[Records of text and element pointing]
+ + + + +

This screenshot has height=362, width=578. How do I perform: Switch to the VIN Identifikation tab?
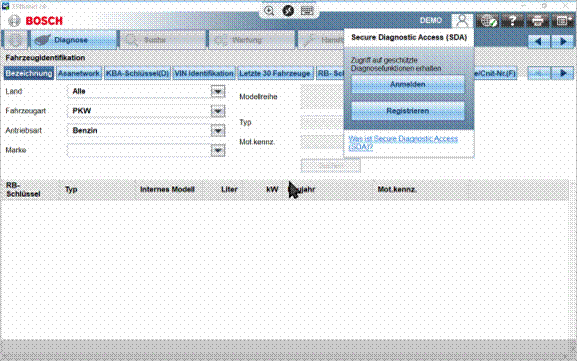[x=204, y=73]
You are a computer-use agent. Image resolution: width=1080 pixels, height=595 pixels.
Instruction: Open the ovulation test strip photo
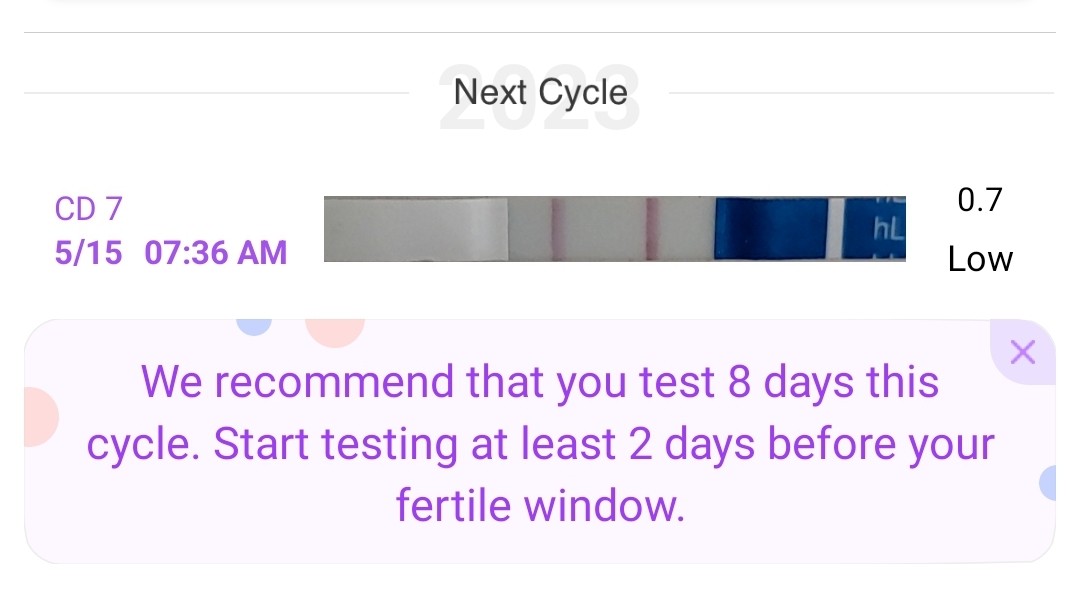click(x=614, y=229)
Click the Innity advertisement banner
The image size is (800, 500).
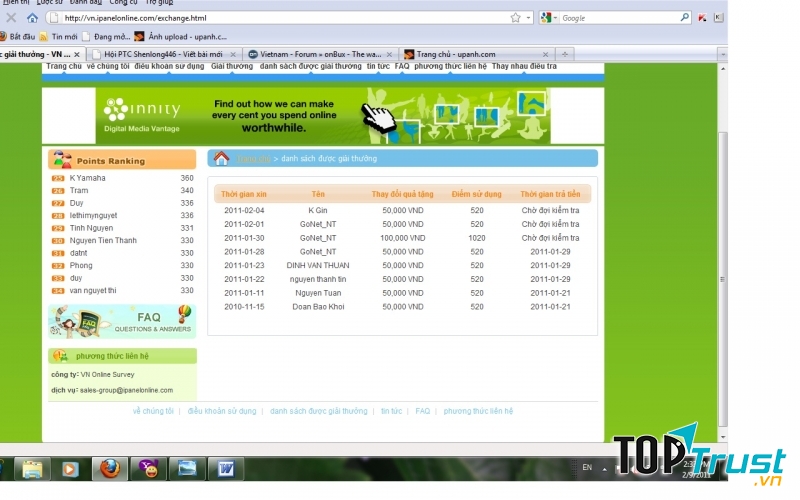tap(323, 116)
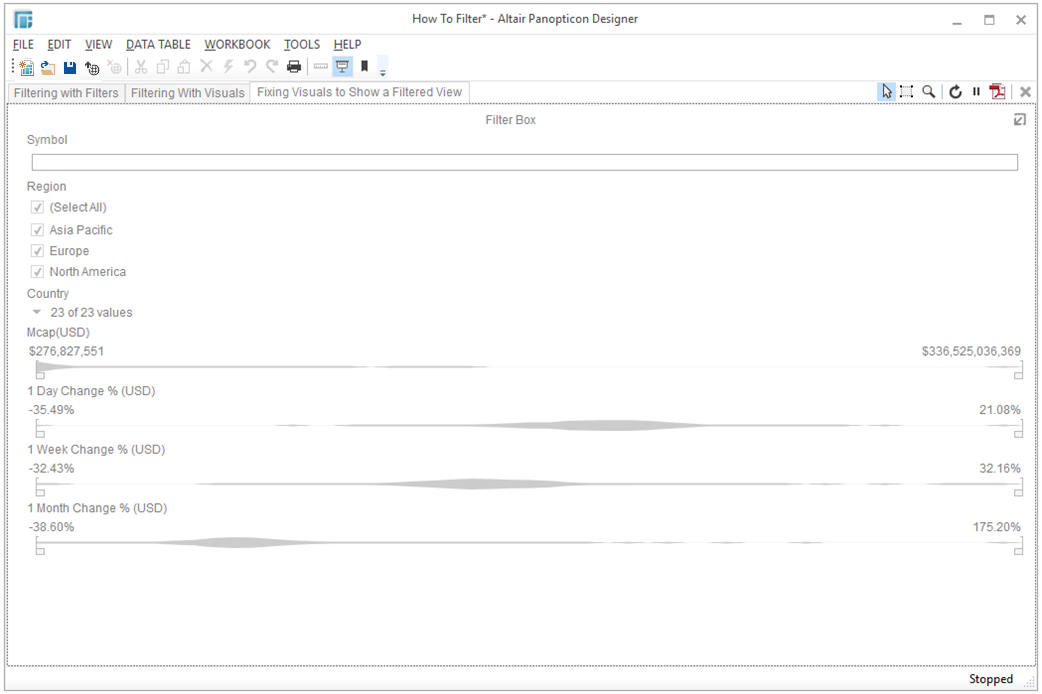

+ + + + +

Render all the records above as a numbered list, one line per item, with blank lines left out. Omit the pictures from your answer.

Solution
1. This screenshot has height=362, width=578. How do I perform: Switch to the VIN Identifikation tab?
2. [x=204, y=73]
3. You are a computer-use agent. Image resolution: width=1080 pixels, height=595 pixels.
4. Instruction: Open the ovulation test strip photo
5. click(x=614, y=229)
6. Click the Innity advertisement banner
7. The image size is (800, 500).
8. tap(323, 116)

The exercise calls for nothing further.